Что есть священное для Пушкина? Все. Ничто. Потому что свет сознания является для него фаллом – «страстно» касающимся всего. Какая женщина прекрасна? Любая. Та, которая сейчас в центре внимания. Пушкин рассматривает обыденное как священное, как «последнюю» реальность. Однако это священное священно не потому, что есть, существует несвященное. Поэтому для него было делом обыденным высмеивать так называемое священное и возводить в статус священного обыденное: «Мороз и солнце – день чудесный!..» Менять полюса. Иронизировать над «священными» предметами христианства в отрочестве и юности, сама закостенелая устойчивость «священства» которых (предметов), закрепощает, а не освобождает сознание. Священно отнюдь не то, что названо священным. Ничто не священно, все священно. Таковы перепады Пушкина в направлении абсолютной свободы спонтанного луча. Священным для Пушкина становится простое обыкновенное человеческое лицо – Гринев. И сказка о старике, старухе и синем море – это рассказ о том, что на самом деле ничего лучше разбитого корыта нет: ибо подлинная реальность – это сознание человека (старухи), и если это сознание изначально бедствует, если оно разорвано делением на то и это, если оно несчастно, если оно недовольно тем, что есть, то никакие «революционные» изменения не помогут.

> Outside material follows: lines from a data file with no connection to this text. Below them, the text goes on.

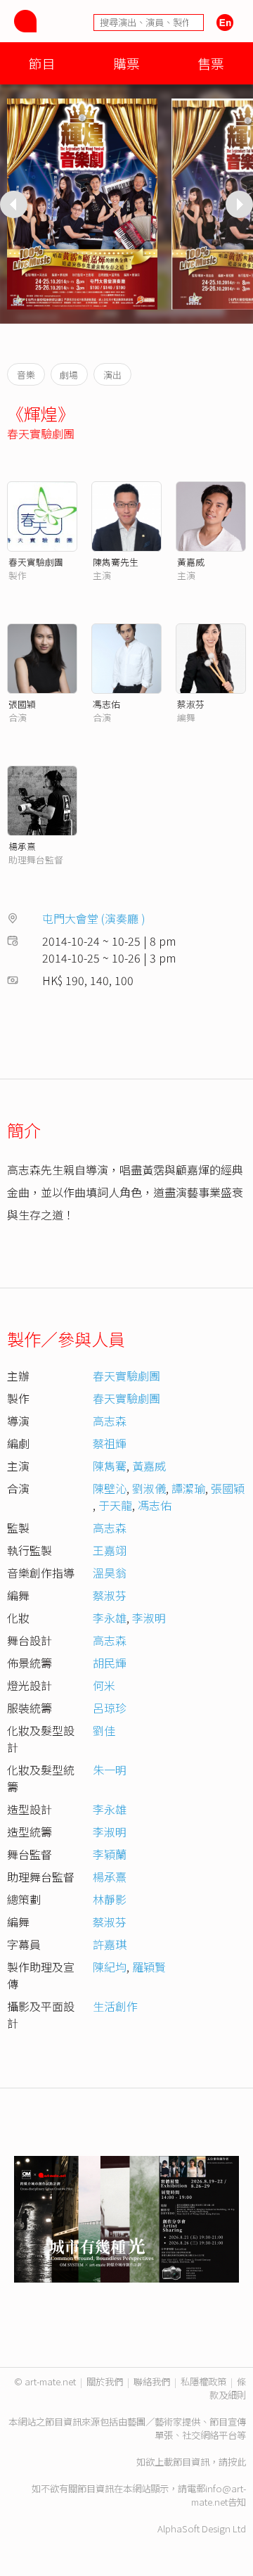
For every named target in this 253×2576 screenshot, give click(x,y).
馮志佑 (106, 704)
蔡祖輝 (109, 1443)
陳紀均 (109, 1966)
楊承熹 (22, 846)
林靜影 (109, 1899)
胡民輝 (109, 1662)
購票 (126, 62)
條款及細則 (227, 2388)
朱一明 (109, 1769)
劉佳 (104, 1730)
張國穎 (22, 704)
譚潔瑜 (188, 1488)
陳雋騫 (109, 1465)
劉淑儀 (149, 1488)
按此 (237, 2461)
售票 (210, 62)
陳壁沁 (109, 1488)
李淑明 (149, 1617)
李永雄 (109, 1617)
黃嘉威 (191, 562)
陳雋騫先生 (115, 562)
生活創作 (115, 2006)
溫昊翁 (109, 1572)
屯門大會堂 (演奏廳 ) (93, 918)
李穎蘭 (109, 1854)
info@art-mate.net (218, 2495)
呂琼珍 (109, 1707)
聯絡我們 (152, 2381)
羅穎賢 (149, 1966)
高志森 (109, 1420)
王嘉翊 (109, 1550)
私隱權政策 (203, 2381)
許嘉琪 (109, 1944)
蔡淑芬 (191, 704)
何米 (104, 1685)
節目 (42, 62)
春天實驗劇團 (40, 433)
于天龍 (115, 1505)
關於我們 (104, 2381)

Пушкин на стороне старика, блаженно созерцающего море, сети и разбитое корыто. Потому-то в известном споре о России он был не на стороне Чаадаева: нет, принимаю Россию такой, какова она есть! Потому что вообще такова природа любви. Той любви, что никогда не противостоит ненависти.
Можно сказать и иначе: интеллектуальный дискурс по некой корневой своей сути циничен, в то время как поэтический импульс – целомудрен, т. е. целостен, не расколот, целокупен, прост, простодушен.
Все цветение слва Пушкина связано с «ветхозаветно-языческой» стадией его «солнцестояния». Однако сам Розанов амбивалентен в отношении к Пушкину, порой он словно бы не ощущал «фаллической» религиозности Пушкина, словно бы забывал о ней, пеняя ему на его внехристианский тон. Так однажды он писал, что Пушкин был, увы, не религиозен и лишь с женитьбой начался поворот, принесший новые дивные напевы: «Отцы-пустынники и жены непорочны…»
Однако на самом деле пушкинская муза именно в это время претерпевала смертельный кризис. Наступил кризис именно-таки «фаллично-солнечного» начала, и, защищая свой фалл, его права, поэт пал, ибо находился в низинной точке кризиса, в сложнейшей фазе замешательства и перехода в неизвестность.
Возникает невольный вопрос: а существует ли критерий определения, чт есть дух, каков его исток, откуда идет он – из глубин «семени» или из надмирного «инобытия», в принципе несоприкосновенного с плотью, с ее сутью? Однако какой критерий мы можем выдвинуть кроме чисто интуитивного предпочтения, уходящего в тайны индивидуальной мифологии? Розанов подробно рассказал, как медленно, но неотвратимо двигался от “самоочевидных” интеллектуальных “истин”, вписанных в христианскую мифологию, ко все большему и большему доверию своему изначальному, “первичному” мифу, в котором он “вплывал” в мир. Этот “миф” – те “младенческие” архетипы, те интуиции, которые необъяснимо составляли сам метафизический эпицентр его индивидуальности, еще не закостеневшей в капсуле “личности”. Это чувство гигантской своей утаённости в потенциях, ощущение себя “утробным младенцем”, неким “нерожденным”, но чистым сознанием, обнаженно летящим между космосом “всепотенций” и ледяной цивилизационной матрицей, – прекрасно вписалось в позднейшее ощущение себя наедине с гигантской обнаженной Небесной женщиной, в чьих объятиях ему и надлежало пребывать до смертельной минуты.